_Постановка задачи_:
Воспроизведите весь приведённый ниже список строка за строкой, ничего не меняя и не пропуская.

_Записи о поиске слов и элементов_:
^^^^^^^^^^^^^^^^
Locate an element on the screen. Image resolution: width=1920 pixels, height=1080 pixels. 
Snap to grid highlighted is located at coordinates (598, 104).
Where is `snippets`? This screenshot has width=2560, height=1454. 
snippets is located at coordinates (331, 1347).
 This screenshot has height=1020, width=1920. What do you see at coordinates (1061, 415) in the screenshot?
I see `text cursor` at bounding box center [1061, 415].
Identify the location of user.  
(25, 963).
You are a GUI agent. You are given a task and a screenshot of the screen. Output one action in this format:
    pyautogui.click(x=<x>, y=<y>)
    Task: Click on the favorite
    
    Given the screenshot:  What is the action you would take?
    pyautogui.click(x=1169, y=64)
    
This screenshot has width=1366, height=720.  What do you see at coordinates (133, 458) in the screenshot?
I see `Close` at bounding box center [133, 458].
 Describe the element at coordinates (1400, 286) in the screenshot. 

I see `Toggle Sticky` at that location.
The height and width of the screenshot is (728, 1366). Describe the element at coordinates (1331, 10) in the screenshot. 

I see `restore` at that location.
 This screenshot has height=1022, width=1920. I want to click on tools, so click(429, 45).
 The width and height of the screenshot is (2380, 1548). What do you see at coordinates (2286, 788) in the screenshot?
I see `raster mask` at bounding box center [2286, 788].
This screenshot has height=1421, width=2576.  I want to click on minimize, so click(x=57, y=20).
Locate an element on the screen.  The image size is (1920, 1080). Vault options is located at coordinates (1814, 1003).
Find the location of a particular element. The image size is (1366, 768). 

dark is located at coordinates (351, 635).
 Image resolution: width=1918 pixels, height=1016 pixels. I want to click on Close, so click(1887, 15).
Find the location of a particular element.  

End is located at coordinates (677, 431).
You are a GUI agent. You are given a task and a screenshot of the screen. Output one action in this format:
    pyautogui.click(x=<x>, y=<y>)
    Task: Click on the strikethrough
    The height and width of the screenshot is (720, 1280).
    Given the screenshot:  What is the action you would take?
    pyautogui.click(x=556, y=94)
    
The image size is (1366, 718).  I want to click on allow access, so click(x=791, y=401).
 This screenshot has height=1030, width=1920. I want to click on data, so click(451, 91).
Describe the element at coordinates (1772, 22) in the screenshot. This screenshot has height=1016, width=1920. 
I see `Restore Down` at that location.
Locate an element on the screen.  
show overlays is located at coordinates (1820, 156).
^^^^^^^^^^^^^^^^
_Полный ответ_:
Locate an element on the screen. Image resolution: width=1920 pixels, height=1080 pixels. 
Snap to grid highlighted is located at coordinates (598, 104).
Where is `snippets`? This screenshot has width=2560, height=1454. 
snippets is located at coordinates (331, 1347).
 This screenshot has height=1020, width=1920. What do you see at coordinates (1061, 415) in the screenshot?
I see `text cursor` at bounding box center [1061, 415].
Identify the location of user.  
(25, 963).
You are a GUI agent. You are given a task and a screenshot of the screen. Output one action in this format:
    pyautogui.click(x=<x>, y=<y>)
    Task: Click on the favorite
    
    Given the screenshot:  What is the action you would take?
    pyautogui.click(x=1169, y=64)
    
This screenshot has width=1366, height=720.  What do you see at coordinates (133, 458) in the screenshot?
I see `Close` at bounding box center [133, 458].
 Describe the element at coordinates (1400, 286) in the screenshot. 

I see `Toggle Sticky` at that location.
The height and width of the screenshot is (728, 1366). Describe the element at coordinates (1331, 10) in the screenshot. 

I see `restore` at that location.
 This screenshot has height=1022, width=1920. I want to click on tools, so click(429, 45).
 The width and height of the screenshot is (2380, 1548). What do you see at coordinates (2286, 788) in the screenshot?
I see `raster mask` at bounding box center [2286, 788].
This screenshot has height=1421, width=2576.  I want to click on minimize, so click(x=57, y=20).
Locate an element on the screen.  The image size is (1920, 1080). Vault options is located at coordinates (1814, 1003).
Find the location of a particular element. The image size is (1366, 768). 

dark is located at coordinates (351, 635).
 Image resolution: width=1918 pixels, height=1016 pixels. I want to click on Close, so click(1887, 15).
Find the location of a particular element.  

End is located at coordinates (677, 431).
You are a GUI agent. You are given a task and a screenshot of the screen. Output one action in this format:
    pyautogui.click(x=<x>, y=<y>)
    Task: Click on the strikethrough
    The height and width of the screenshot is (720, 1280).
    Given the screenshot:  What is the action you would take?
    pyautogui.click(x=556, y=94)
    
The image size is (1366, 718).  I want to click on allow access, so click(x=791, y=401).
 This screenshot has height=1030, width=1920. I want to click on data, so click(451, 91).
Describe the element at coordinates (1772, 22) in the screenshot. This screenshot has height=1016, width=1920. 
I see `Restore Down` at that location.
Locate an element on the screen.  
show overlays is located at coordinates (1820, 156).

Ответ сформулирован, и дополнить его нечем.